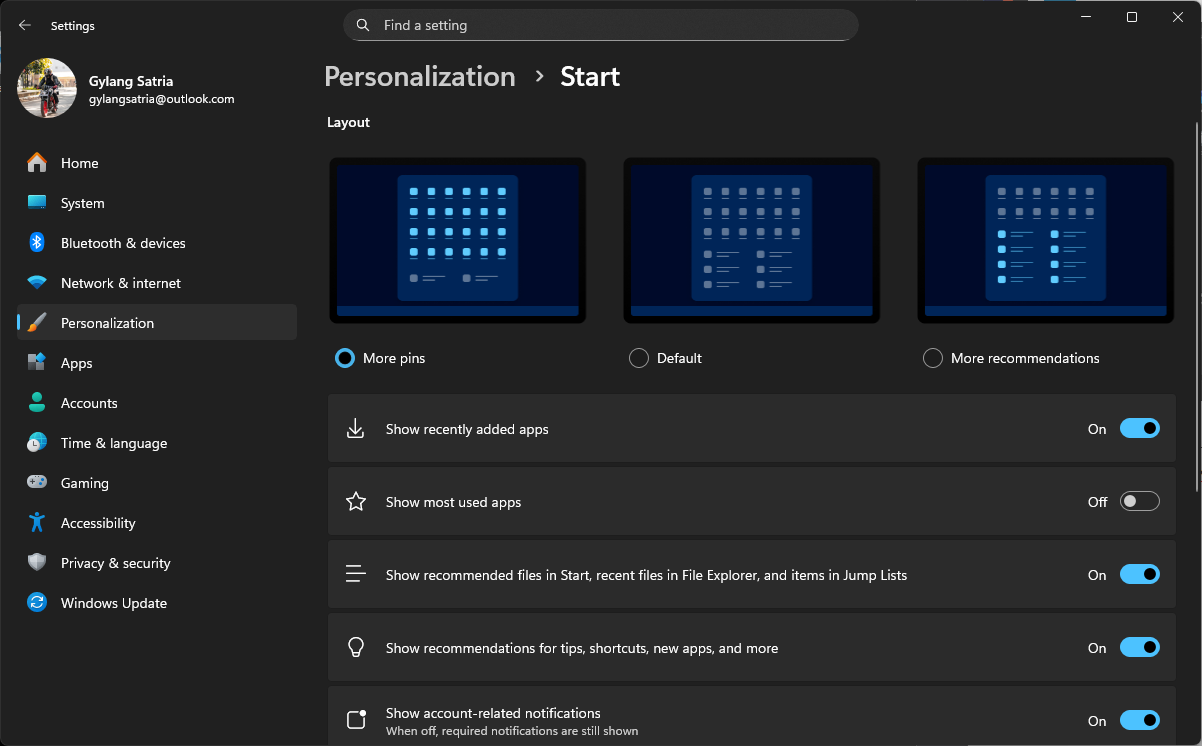Select the Default layout radio button
1202x746 pixels.
(639, 358)
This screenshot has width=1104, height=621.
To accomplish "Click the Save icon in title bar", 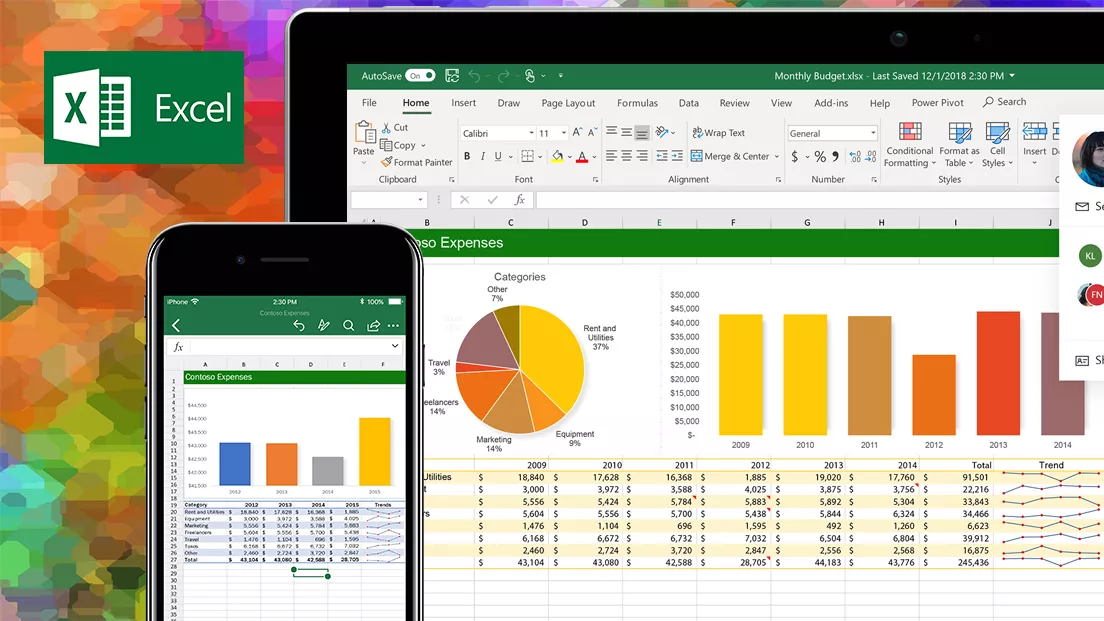I will tap(452, 76).
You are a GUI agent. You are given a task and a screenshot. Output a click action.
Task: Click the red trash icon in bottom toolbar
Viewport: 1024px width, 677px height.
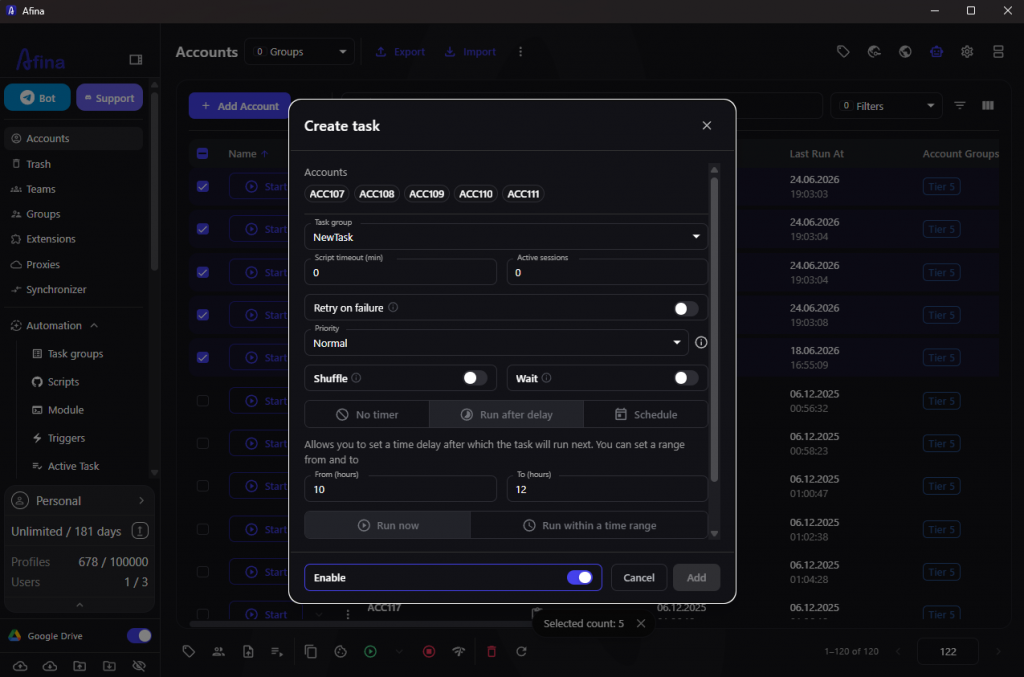click(492, 652)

□ □ □ □ □ □ □

[EXERCISE GOAL]: Check each line of the entries for the string "screenshot". Copy the lines that have it.

[SOLUTION TO THIS TASK]:
This screenshot has width=1104, height=621.
You are a GUI agent. You are given a task and a screenshot. Output a click action.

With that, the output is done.